*What needs to be done*
The stretch from the line with "Screen dimensions: 1568x758" through the line with "Select the หน้าหลัก home icon" in the records below: write it out exactly, and nothing else.

*Records for this task*
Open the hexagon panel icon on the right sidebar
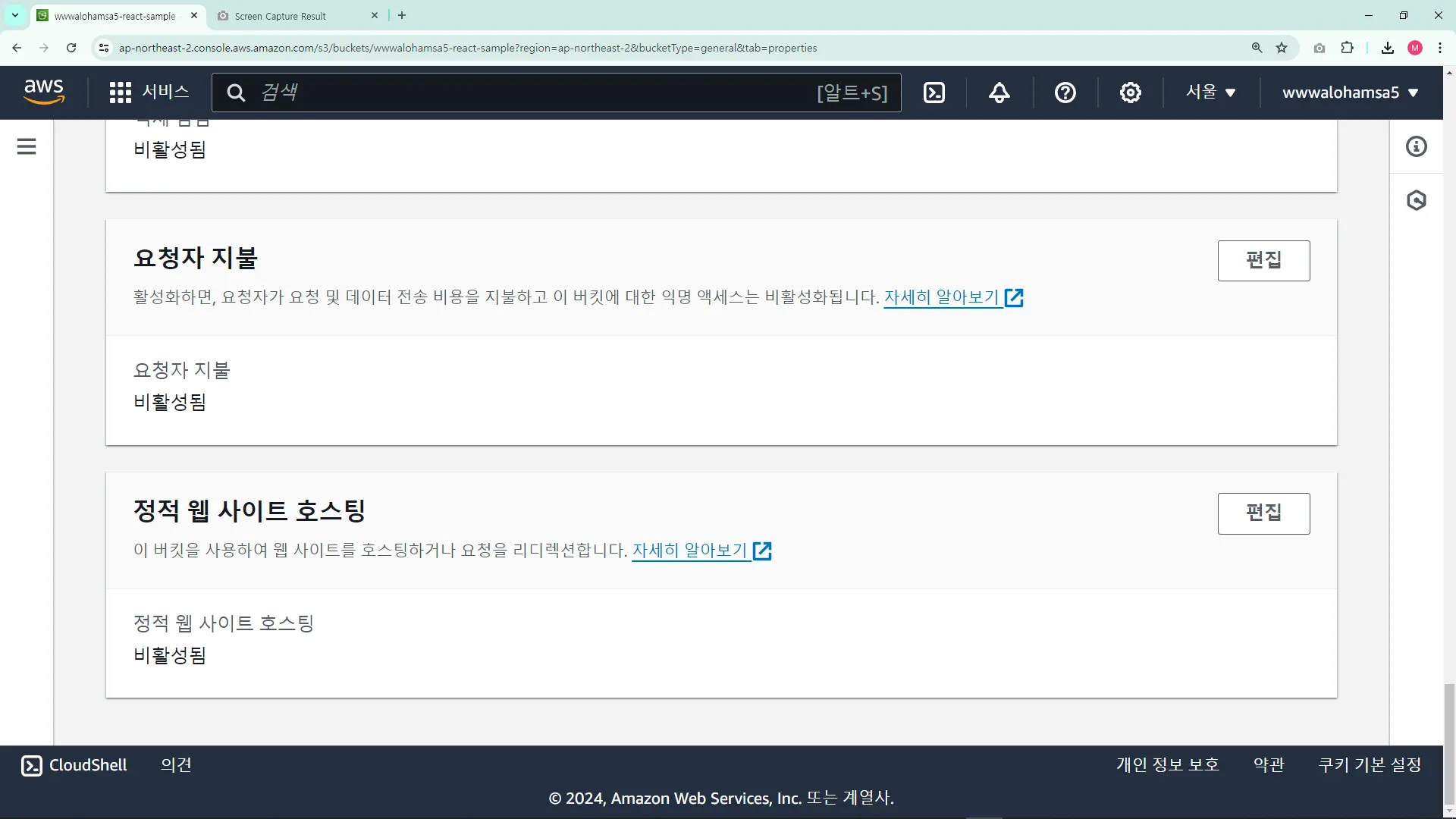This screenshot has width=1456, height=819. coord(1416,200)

==

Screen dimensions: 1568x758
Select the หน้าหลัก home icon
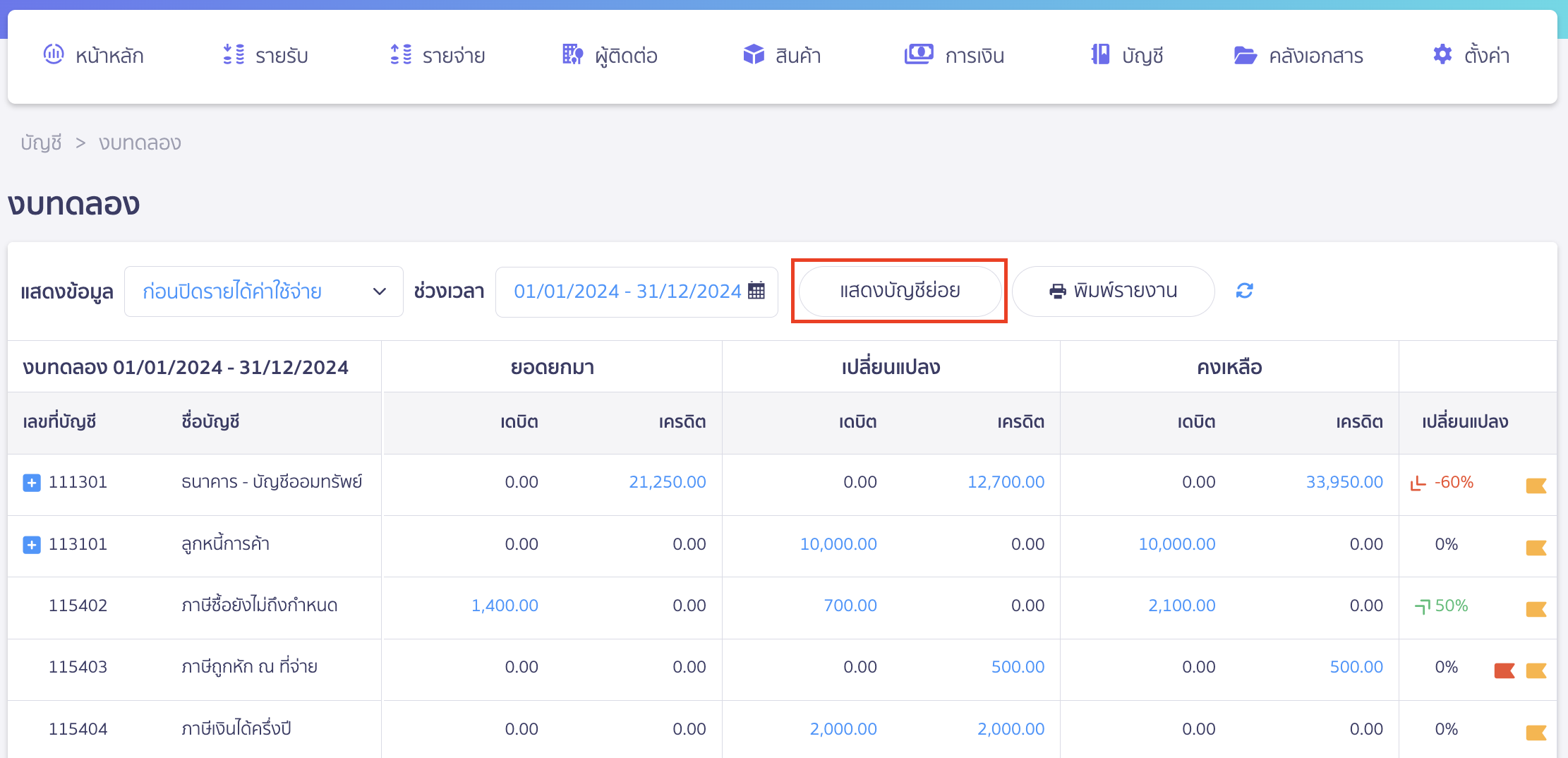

...

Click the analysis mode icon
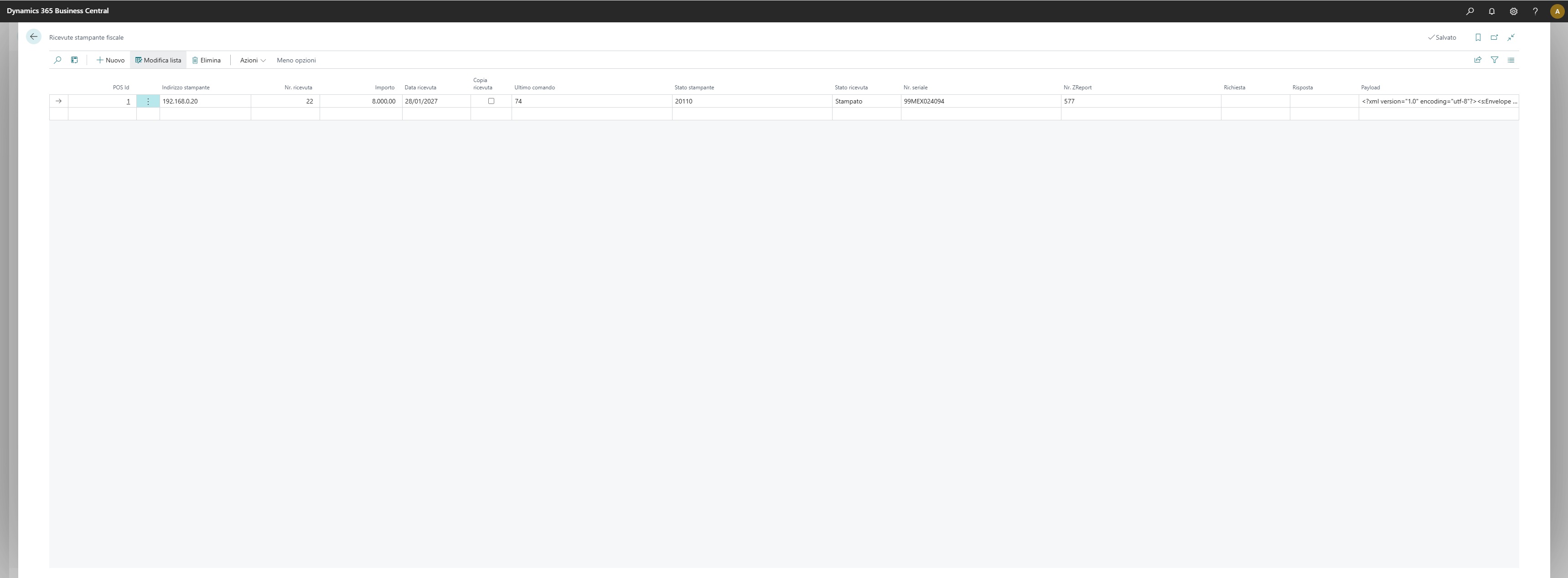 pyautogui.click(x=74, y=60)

*Result for this task*
Screen dimensions: 1568x758
Select the หน้าหลัก home icon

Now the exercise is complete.